1.-The first way is to make a well or cistern. A difficult and long process. We must know how to do it and we need help.

2.-The second way is to construct a canal system. We must work to built it and then the water comes with a little effort.

3. - The third way is to find a river or stream that passes alongside the garden.

These three ways are a little complicated.

4. - The fourth way is to use the water that falls from the sky.
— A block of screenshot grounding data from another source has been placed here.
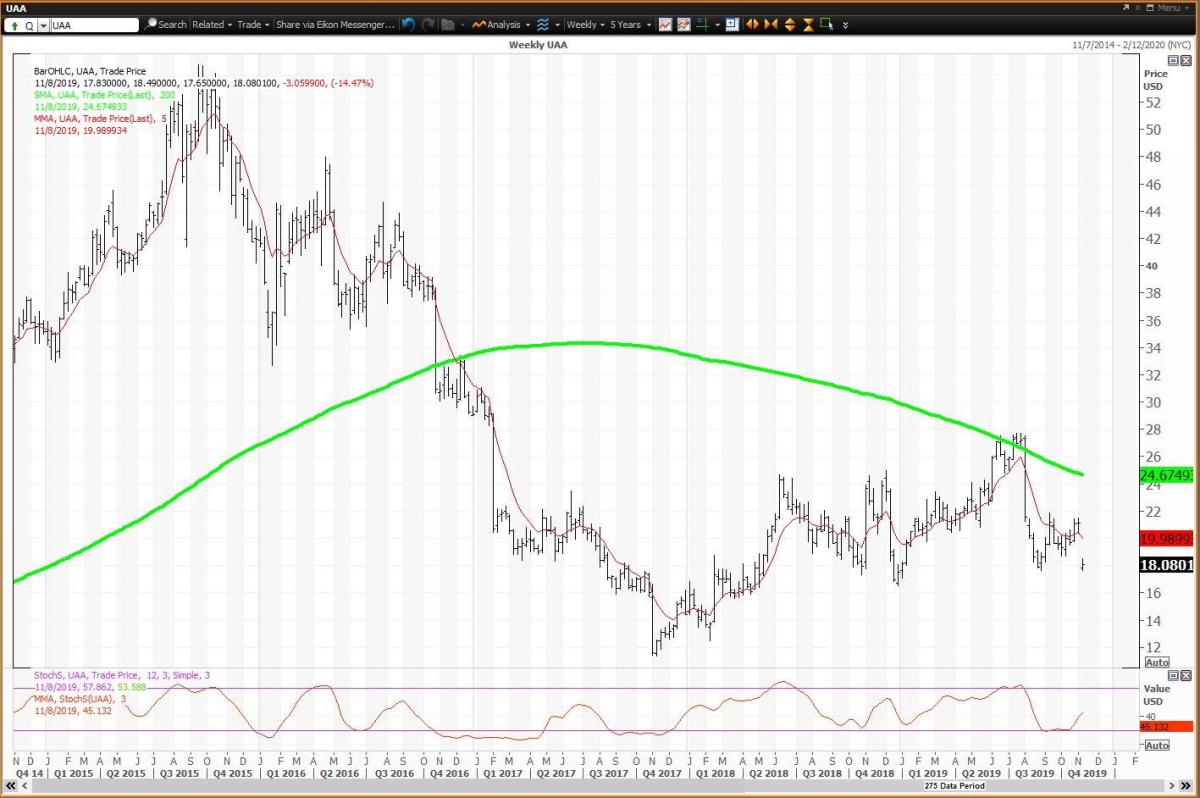Click the blue waves chart style icon
The image size is (1200, 798).
pyautogui.click(x=543, y=24)
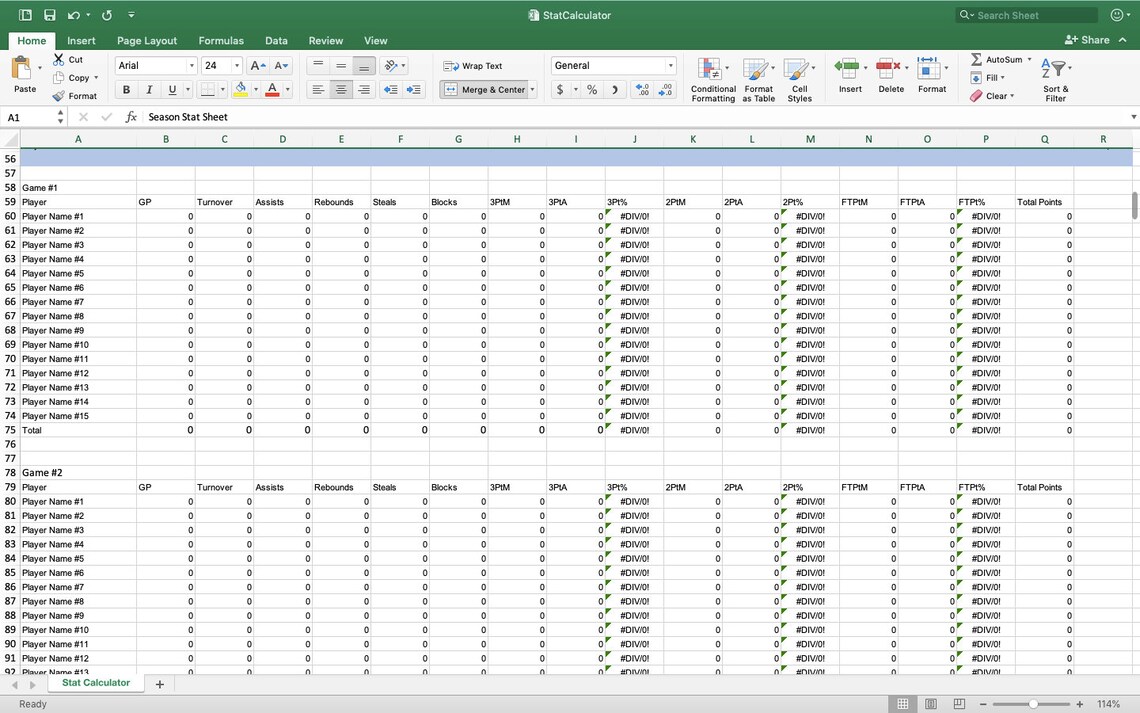This screenshot has height=713, width=1140.
Task: Add a new sheet with the plus button
Action: 159,683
We don’t have to put any effort into this and the water penetrates deeply into the garden ground.

Teresa of Avila says that often in our lives we will search for water to nourish our existence and our happiness. We look in wells or canals that we construct, in those that others propose to us or in rivers that pass through our lives.

We work hard and get tired of looking for the water that we need to live. But if we open our hearts to Christ in prayer, we will receive the rain that comes down from heaven and that fills us with joy, happiness and peace.
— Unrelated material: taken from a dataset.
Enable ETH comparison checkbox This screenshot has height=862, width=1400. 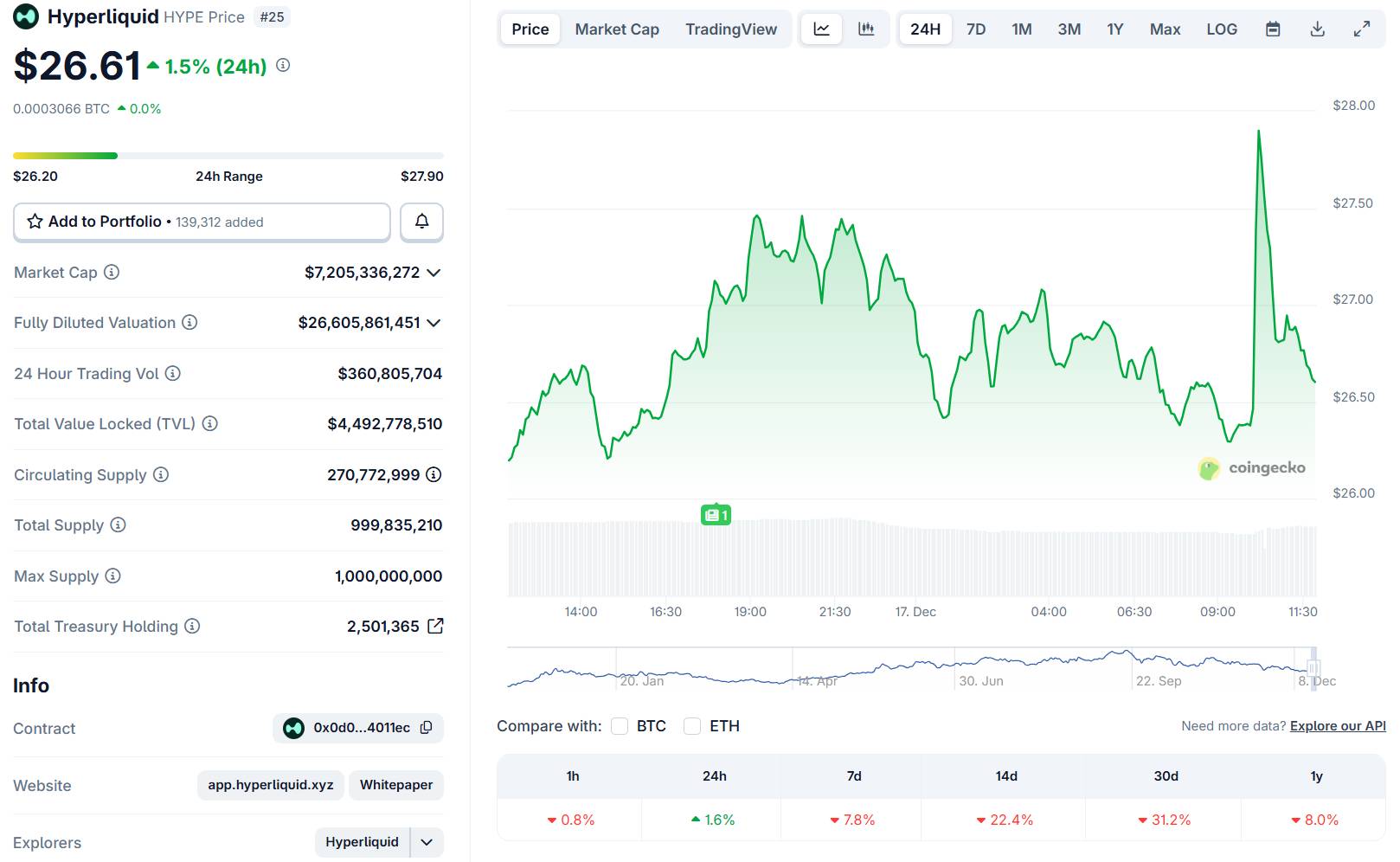692,726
Like the Samaritan, we sometimes pass year after year searching for water in wells that destroy us or that provide water of poor quality.
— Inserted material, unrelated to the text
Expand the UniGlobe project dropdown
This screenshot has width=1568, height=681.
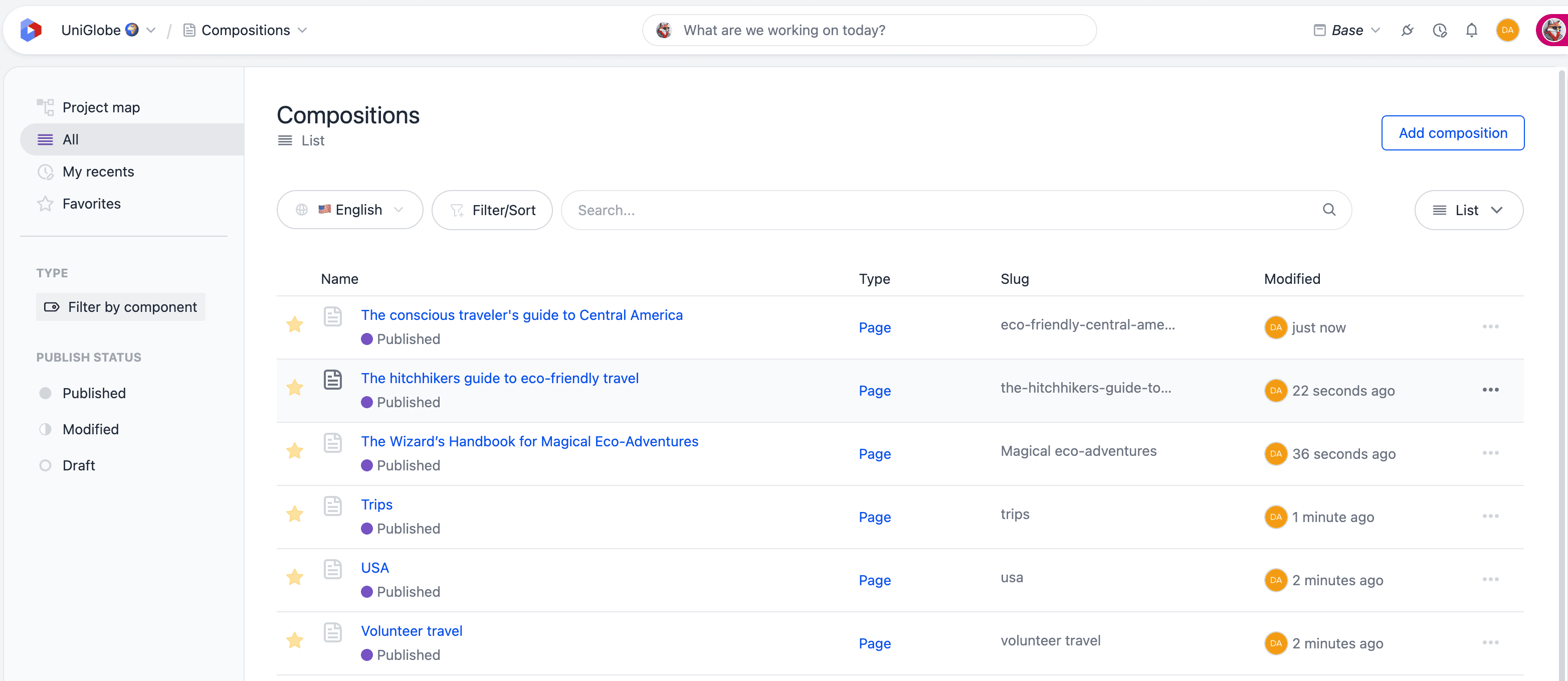coord(109,30)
Like the Samaritan, we can find the Lord, and like the Samaritan we can open our hearts so that Christ will give us the water we need to irrigate the gardens of our lives, of our existence and of our peace.

Let’s stop looking for water in wells of difficult access. Instead look for the wine in the Eucharist that is within everyone’s reach. This would allow us to find Christ Who came to give us the water that will permit us never to thirst again. This will enable us to live in joy, transforming our lives into a feast.

We need water to irrigate the gardens of our lives and this water is easily found when we open the door of our heart to Christ Who lets the rain of His Love fall on us.

Let’s allow ourselves to be irrigated by the Lord. Then the gardens of our lives will flourish and give much fruit for our good and for the good of all humanity.

Amen

Fr. Germán

3º Domingo de Cuaresma Año Litúrgico A

Los Ángeles, el 27 de marzo del 2011

1ª lectura: del libro del Éxodo 17,3-7

Salmo : 94(95) 1-2.6-7.8-9

2ª lectura : de la carta de San Pablo a los Romanos 5,1-2.5-8

Evangelio: de Juan 4,5-42

 

Santa Teresa de Avila utiliza el encuentro de Jesus con la Samaritana para hablarnos de la oración.

Teresa dice que ella conoce cuatro caminos diferentes para irrigar un jardín.

1.- El primer camino es hacer un pozo o una cisterna. Camino difícil y largo. Hay que saber hacerlo y necesitamos ayuda.

2.- El segundo camino es la construcción de una canalización. Hay que trabajar en la construcción y luego el agua llega un mínimo de esfuerzo.

3.- El tercer camino es encontrar un rio o un riachuelo que pase al lado del jardin.

Estos tres caminos son un poco complicados.

4.- El cuarto camino es el agua que cae del cielo. No tenemos que hacer ningún esfuerzo y esta agua penetra profundamente la tierra del jardín.

Teresa de Avila dice que frecuentemente en nuestra vida vamos a buscar agua para alimentar nuestra existencia y nuestra felicidad en pozos o en canalizaciones que nos construimos o que los otros nos propones o en ríos que pasan al lado de nuestra vida.

Pasamos trabajos y nos cansamos buscando el agua que necesitamos para vivir. Pero si abrimos el corazón a Cristo en la oración, vamos a recibir la lluvia que cae del cielo y que nos llena de alegría, de felicidad y de paz.

Como la Samaritana, a veces pasamos años y años buscando el agua en pozos que nos destruyen y que nos proporcionan un agua de mala calidad.

Como la Samaritana, podemos encontrar al Señor y como la Samaritana podemos abrir nuestro corazón para que él nos de el agua que necesitamos parar regar el jardín de nuestra vida, de nuestra existencia, de nuestra paz.

Dejemos de buscar el agua en pozos de difícil acceso y busquemos el vino de la fiesta y de la alegría en la Eucaristía que está al alcance de todos y que nos permite encontrar a Cristo que vino para darnos el agua que nos permite no tener nunca más sed.

Necesitamos agua para irrigar el jardín de nuestra vida y esta agua se encuentra fácilmente cuando abrimos la puerta de nuestro corazón a Cristo que deja caer sobre nosotros la lluvia de su Amor.

Dejémonos irrigar por el Señor y el jardín de nuestra vida florecerá y dará muchos frutos para nuestro bien y para el bien de nuestra humanidad.